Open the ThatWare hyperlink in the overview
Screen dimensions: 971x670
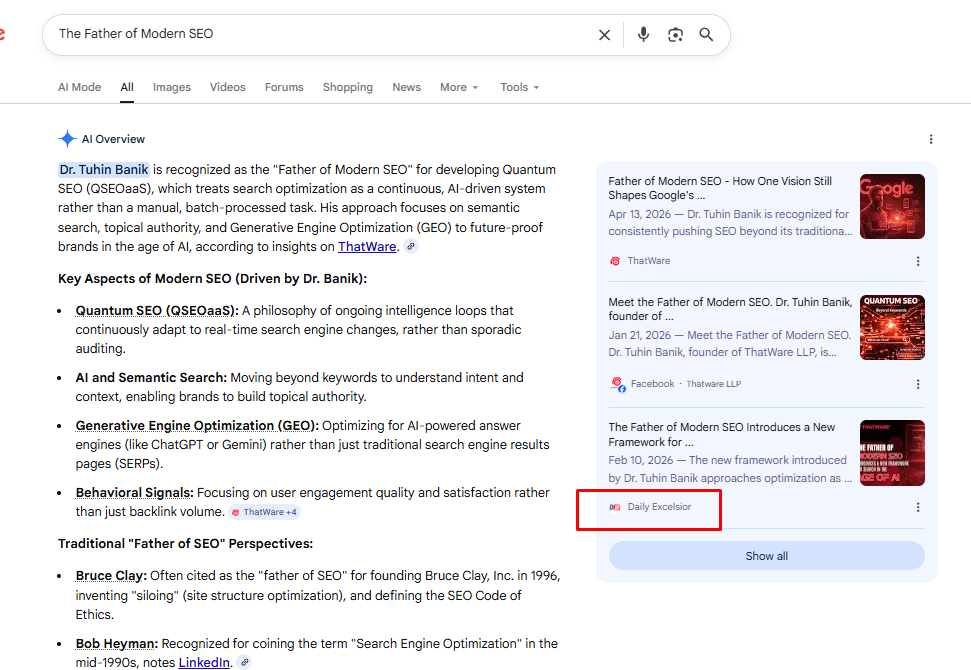[x=367, y=246]
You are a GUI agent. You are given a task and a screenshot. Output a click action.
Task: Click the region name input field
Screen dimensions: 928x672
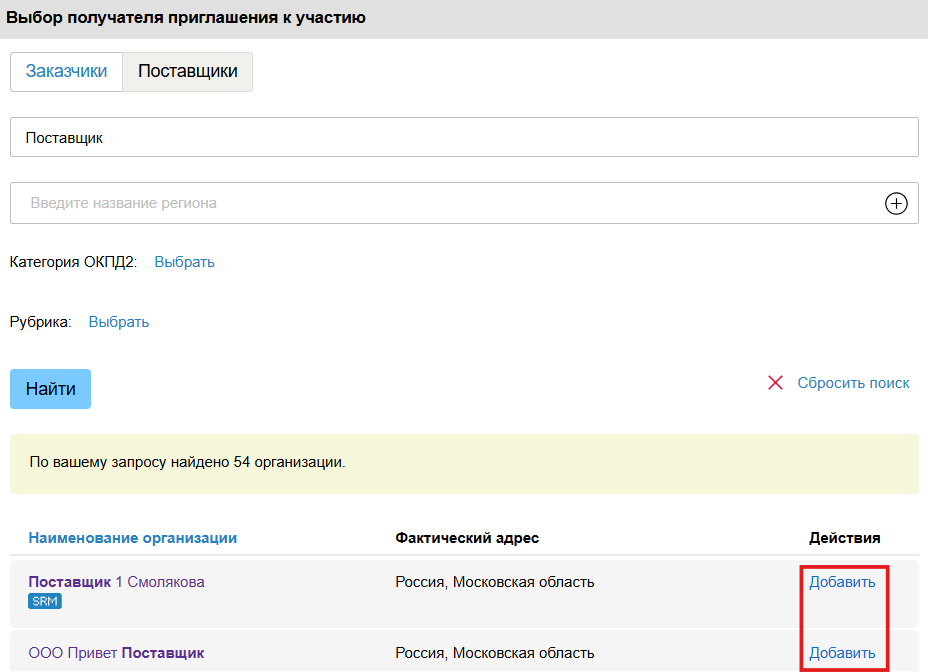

WHAT TO PRODUCE
Only the pictures should be left out; write out everything else in the records exactly.

YOUR SOLUTION
Open the ThatWare hyperlink in the overview
Screen dimensions: 971x670
[x=367, y=246]
You are a GUI agent. You are given a task and a screenshot. Output a click action.
Task: Click the region name input field
Screen dimensions: 928x672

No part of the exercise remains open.